Et brûlé par l'amour du beau,
Je n'aurai pas l'honneur sublime
De donner mon nom à l'abîme
Qui me servira de tombeau.

Charles Baudelaire, les Fleurs du Mal.

Il fait chaud. Si chaud. La cire coule le long de mon dos, ma peau se calcine, la chair brûle.


Le feu de l'appartement de Thomas s'est fait éteindre par des pompiers. Ils étaient grands, musclés, affolés par mon inertie. J'ai essayé de leur expliquer. Leur expliquer que c'était pour l'art. Leur expliquer que je devais écouter les flammes. Qu'elles me parlaient. Elles chuchotaient. Ils ont mis ça sur le compte du carbone dans mes poumons, de mon teint plus pourpre qu'un tapis rouge, de mes yeux exorbités, de ma sous-nutrition, des bouteilles éclatées autour de moi.

Ils m'ont emmené à l'hôpital. M'ont attaché à des machines, à des choses qui glougloutaient, à des liquides variés. L'air m'a paru purifié. Mon âme s'est élevée. Est-ce-là l'élévation spirituelle? Est-là l'expérience artistique dont j'avais besoin pour continuer?

Allongé sur une couchette, les poumons délavés, le corps mou, la peau rendue translucide par ma lucidité exacerbée, les médocs emplissent mon sang, rabougrissent mon cerveau. Je fonds contre le matelas, je me liquéfie. A côté de moi, Thomas, un pansement sur le nez, une coupure éphémère sous la paupière, sur sa pommette.

Il s'est battu à travers les flammes pour le sauver, quand mon art brûle m'a happé  comme les Enfers, quand les mots ne m'ont sauvé, il m'a attiré vers l'extérieur en hurlant des absurdités, il a crié, il m'a emmené vers l'air acidulé d'un Paris en cendres. Il me regardait, de ses yeux amande-chocolat, de son regard amour-salé, de son cœur écrabouillé, de ses poumons gonflés.

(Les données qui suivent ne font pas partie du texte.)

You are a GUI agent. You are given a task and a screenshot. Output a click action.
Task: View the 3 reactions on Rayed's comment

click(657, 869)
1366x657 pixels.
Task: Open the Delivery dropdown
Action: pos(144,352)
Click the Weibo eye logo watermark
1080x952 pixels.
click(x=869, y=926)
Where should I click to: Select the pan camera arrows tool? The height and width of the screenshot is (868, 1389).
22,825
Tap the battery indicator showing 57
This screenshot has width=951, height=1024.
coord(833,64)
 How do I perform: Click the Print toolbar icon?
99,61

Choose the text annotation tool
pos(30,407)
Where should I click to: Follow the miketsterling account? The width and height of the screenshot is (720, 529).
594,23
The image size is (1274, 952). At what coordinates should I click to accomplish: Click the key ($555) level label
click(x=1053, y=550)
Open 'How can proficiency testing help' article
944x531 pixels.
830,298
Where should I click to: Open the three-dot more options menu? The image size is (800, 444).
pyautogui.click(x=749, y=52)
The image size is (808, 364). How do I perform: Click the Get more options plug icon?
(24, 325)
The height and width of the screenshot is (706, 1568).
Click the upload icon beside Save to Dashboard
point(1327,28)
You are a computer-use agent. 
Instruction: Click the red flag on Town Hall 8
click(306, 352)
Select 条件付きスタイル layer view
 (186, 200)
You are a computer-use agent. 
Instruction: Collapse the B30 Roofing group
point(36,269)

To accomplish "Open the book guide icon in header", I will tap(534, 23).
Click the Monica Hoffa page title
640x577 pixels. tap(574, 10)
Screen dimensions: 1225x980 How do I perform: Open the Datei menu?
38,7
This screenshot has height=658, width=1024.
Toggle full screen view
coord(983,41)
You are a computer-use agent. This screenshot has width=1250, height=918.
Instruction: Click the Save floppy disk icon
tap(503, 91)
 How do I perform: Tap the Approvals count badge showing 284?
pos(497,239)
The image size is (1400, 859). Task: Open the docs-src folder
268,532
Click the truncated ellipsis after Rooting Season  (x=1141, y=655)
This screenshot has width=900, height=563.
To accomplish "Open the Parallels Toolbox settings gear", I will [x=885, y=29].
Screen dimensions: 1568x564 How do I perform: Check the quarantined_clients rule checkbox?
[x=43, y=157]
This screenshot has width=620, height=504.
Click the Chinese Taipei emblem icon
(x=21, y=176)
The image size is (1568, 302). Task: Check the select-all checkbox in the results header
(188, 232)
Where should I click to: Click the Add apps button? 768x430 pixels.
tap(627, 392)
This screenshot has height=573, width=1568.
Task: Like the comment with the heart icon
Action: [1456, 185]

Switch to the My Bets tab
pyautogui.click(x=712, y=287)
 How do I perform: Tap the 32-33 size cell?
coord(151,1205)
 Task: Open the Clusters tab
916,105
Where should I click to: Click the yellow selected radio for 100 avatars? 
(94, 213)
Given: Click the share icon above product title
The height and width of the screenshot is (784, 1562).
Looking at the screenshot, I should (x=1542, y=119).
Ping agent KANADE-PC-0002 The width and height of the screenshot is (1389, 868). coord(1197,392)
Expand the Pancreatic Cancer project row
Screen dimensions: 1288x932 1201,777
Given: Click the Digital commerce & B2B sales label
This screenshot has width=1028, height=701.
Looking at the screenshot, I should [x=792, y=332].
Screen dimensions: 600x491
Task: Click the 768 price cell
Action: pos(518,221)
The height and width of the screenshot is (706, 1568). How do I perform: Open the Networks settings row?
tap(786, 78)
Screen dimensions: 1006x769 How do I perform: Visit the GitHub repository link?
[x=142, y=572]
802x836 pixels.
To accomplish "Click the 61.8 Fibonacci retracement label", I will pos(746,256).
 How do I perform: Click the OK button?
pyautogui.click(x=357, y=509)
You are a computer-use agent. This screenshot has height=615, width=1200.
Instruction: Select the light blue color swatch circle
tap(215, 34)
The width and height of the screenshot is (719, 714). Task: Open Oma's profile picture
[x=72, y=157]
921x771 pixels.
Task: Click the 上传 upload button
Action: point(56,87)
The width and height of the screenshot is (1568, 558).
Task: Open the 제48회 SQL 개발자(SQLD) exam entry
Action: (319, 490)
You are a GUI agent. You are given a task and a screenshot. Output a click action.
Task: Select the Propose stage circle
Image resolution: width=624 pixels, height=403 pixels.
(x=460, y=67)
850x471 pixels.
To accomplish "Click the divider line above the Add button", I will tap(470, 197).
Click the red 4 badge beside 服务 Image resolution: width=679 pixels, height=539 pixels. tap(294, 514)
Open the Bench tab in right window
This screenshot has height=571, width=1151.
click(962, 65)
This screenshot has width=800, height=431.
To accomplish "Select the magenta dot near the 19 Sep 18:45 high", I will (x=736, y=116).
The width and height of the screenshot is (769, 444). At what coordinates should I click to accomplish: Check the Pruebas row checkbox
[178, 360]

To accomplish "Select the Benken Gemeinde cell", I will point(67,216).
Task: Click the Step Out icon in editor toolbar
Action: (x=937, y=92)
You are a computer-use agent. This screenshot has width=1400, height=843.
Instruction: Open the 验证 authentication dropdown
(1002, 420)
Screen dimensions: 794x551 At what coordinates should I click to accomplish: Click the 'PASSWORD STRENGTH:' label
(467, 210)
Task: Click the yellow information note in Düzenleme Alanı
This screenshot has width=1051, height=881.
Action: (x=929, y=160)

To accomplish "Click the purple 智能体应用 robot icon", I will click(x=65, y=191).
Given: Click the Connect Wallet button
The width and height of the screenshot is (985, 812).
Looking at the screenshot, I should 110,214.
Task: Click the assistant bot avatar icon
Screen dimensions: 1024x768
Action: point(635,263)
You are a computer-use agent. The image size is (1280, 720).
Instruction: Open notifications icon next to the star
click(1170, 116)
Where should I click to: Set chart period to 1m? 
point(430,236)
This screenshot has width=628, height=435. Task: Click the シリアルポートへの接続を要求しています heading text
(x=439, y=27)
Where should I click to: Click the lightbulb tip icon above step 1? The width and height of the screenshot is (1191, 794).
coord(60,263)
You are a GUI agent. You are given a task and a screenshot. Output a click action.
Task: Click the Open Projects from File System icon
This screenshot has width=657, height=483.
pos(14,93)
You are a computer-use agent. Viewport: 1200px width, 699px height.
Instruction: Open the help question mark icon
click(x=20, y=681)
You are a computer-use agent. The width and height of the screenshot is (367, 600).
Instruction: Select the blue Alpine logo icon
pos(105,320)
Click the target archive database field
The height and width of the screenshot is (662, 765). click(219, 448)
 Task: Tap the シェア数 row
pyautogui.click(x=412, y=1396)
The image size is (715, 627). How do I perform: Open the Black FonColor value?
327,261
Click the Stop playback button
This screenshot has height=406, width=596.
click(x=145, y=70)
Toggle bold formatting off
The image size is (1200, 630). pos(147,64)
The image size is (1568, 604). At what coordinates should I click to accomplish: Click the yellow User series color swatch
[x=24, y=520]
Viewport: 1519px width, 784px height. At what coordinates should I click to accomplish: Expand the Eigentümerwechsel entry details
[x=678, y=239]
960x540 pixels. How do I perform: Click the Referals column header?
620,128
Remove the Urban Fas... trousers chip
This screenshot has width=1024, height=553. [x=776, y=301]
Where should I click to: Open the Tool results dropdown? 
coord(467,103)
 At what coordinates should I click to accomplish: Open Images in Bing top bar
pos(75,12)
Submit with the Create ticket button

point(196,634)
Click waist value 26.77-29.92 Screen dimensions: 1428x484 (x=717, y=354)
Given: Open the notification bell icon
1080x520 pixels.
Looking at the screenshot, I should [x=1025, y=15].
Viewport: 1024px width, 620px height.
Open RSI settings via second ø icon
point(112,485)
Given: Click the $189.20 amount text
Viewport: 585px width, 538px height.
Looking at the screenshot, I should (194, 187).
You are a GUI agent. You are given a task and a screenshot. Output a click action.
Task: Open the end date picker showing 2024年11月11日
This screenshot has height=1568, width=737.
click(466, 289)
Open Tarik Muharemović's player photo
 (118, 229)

Ses doigts caressent les miens. Mon coeur enfle.

«  Je t'avais demandé de rester, Achille. »

« Icare. » je le corrige. «  Icare. »

« Tu n'as plus besoin de brûler. Le soleil, c'est toi. Ça a toujours été toi. Arrête de le chercher éperdument, je t'en prie. »

Je t'aime. J'ai envie de lui dire cette sensation qui enfle en moi mais je ne sais comment l'articuler. J'ai envie de lui dire le rouge dans les veines et les bulles dans ma tête et le souffle qui me ronge comme une gerbille. J'ai envie de lui hurler les mots, les beaux.

«  Thomas. Mon abîme délicieux. »

Je me souviens de quand nous lisions Baudelaire ensemble, entre deux pauses clopes. Quand, perchés sur ses alexandrins, nous sommes tombés amoureux.

«  Tu es ma fleur du mal préférée. »

Je t'aime. Je t'aime. Ne l'oublie pas.